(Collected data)
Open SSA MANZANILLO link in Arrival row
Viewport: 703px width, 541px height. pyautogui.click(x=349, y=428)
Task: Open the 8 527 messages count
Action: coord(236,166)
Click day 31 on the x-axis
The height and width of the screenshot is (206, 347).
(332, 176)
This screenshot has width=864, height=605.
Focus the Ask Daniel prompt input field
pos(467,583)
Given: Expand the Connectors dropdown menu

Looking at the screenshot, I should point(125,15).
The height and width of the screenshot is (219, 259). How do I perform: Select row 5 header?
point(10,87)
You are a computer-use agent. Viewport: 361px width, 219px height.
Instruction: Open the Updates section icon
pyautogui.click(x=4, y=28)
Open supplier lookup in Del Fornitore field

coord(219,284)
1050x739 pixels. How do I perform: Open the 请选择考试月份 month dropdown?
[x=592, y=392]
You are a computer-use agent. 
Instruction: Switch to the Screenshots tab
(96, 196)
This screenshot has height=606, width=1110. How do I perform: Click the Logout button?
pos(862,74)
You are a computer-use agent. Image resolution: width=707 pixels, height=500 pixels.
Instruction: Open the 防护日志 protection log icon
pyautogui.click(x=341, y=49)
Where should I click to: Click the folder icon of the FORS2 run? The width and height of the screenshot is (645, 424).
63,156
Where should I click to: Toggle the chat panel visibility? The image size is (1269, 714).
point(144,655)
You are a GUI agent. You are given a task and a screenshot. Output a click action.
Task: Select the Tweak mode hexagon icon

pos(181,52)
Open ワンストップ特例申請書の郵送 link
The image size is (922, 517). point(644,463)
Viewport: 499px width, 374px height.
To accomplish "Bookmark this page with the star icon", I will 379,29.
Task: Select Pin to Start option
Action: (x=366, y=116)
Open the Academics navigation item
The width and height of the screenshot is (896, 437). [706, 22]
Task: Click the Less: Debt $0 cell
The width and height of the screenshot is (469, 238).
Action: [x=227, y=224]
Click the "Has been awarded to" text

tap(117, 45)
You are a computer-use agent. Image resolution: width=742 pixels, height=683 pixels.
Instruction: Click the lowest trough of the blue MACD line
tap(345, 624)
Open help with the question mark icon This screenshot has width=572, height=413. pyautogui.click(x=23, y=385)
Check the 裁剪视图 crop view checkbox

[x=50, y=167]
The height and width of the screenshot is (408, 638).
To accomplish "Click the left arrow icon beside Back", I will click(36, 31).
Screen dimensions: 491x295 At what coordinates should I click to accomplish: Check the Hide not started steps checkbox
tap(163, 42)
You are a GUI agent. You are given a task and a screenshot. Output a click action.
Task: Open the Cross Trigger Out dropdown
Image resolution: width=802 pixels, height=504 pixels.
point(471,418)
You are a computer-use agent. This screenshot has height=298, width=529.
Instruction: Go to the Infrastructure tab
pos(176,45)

■ **AIM OF THE TASK**
Each line above must be retyped exactly.

■ **REPLY TO THE TASK**
Open SSA MANZANILLO link in Arrival row
Viewport: 703px width, 541px height. pyautogui.click(x=349, y=428)
Task: Open the 8 527 messages count
Action: coord(236,166)
Click day 31 on the x-axis
The height and width of the screenshot is (206, 347).
(332, 176)
This screenshot has width=864, height=605.
Focus the Ask Daniel prompt input field
pos(467,583)
Given: Expand the Connectors dropdown menu

Looking at the screenshot, I should point(125,15).
The height and width of the screenshot is (219, 259). How do I perform: Select row 5 header?
point(10,87)
You are a computer-use agent. Viewport: 361px width, 219px height.
Instruction: Open the Updates section icon
pyautogui.click(x=4, y=28)
Open supplier lookup in Del Fornitore field

coord(219,284)
1050x739 pixels. How do I perform: Open the 请选择考试月份 month dropdown?
[x=592, y=392]
You are a computer-use agent. 
Instruction: Switch to the Screenshots tab
(96, 196)
This screenshot has height=606, width=1110. How do I perform: Click the Logout button?
pos(862,74)
You are a computer-use agent. Image resolution: width=707 pixels, height=500 pixels.
Instruction: Open the 防护日志 protection log icon
pyautogui.click(x=341, y=49)
Where should I click to: Click the folder icon of the FORS2 run? The width and height of the screenshot is (645, 424).
63,156
Where should I click to: Toggle the chat panel visibility? The image size is (1269, 714).
point(144,655)
You are a GUI agent. You are given a task and a screenshot. Output a click action.
Task: Select the Tweak mode hexagon icon

pos(181,52)
Open ワンストップ特例申請書の郵送 link
The image size is (922, 517). point(644,463)
Viewport: 499px width, 374px height.
To accomplish "Bookmark this page with the star icon", I will 379,29.
Task: Select Pin to Start option
Action: (x=366, y=116)
Open the Academics navigation item
The width and height of the screenshot is (896, 437). [706, 22]
Task: Click the Less: Debt $0 cell
The width and height of the screenshot is (469, 238).
Action: [x=227, y=224]
Click the "Has been awarded to" text

tap(117, 45)
You are a computer-use agent. Image resolution: width=742 pixels, height=683 pixels.
Instruction: Click the lowest trough of the blue MACD line
tap(345, 624)
Open help with the question mark icon This screenshot has width=572, height=413. pyautogui.click(x=23, y=385)
Check the 裁剪视图 crop view checkbox

[x=50, y=167]
The height and width of the screenshot is (408, 638).
To accomplish "Click the left arrow icon beside Back", I will click(36, 31).
Screen dimensions: 491x295 At what coordinates should I click to accomplish: Check the Hide not started steps checkbox
tap(163, 42)
You are a GUI agent. You are given a task and a screenshot. Output a click action.
Task: Open the Cross Trigger Out dropdown
Image resolution: width=802 pixels, height=504 pixels.
point(471,418)
You are a computer-use agent. This screenshot has height=298, width=529.
Instruction: Go to the Infrastructure tab
pos(176,45)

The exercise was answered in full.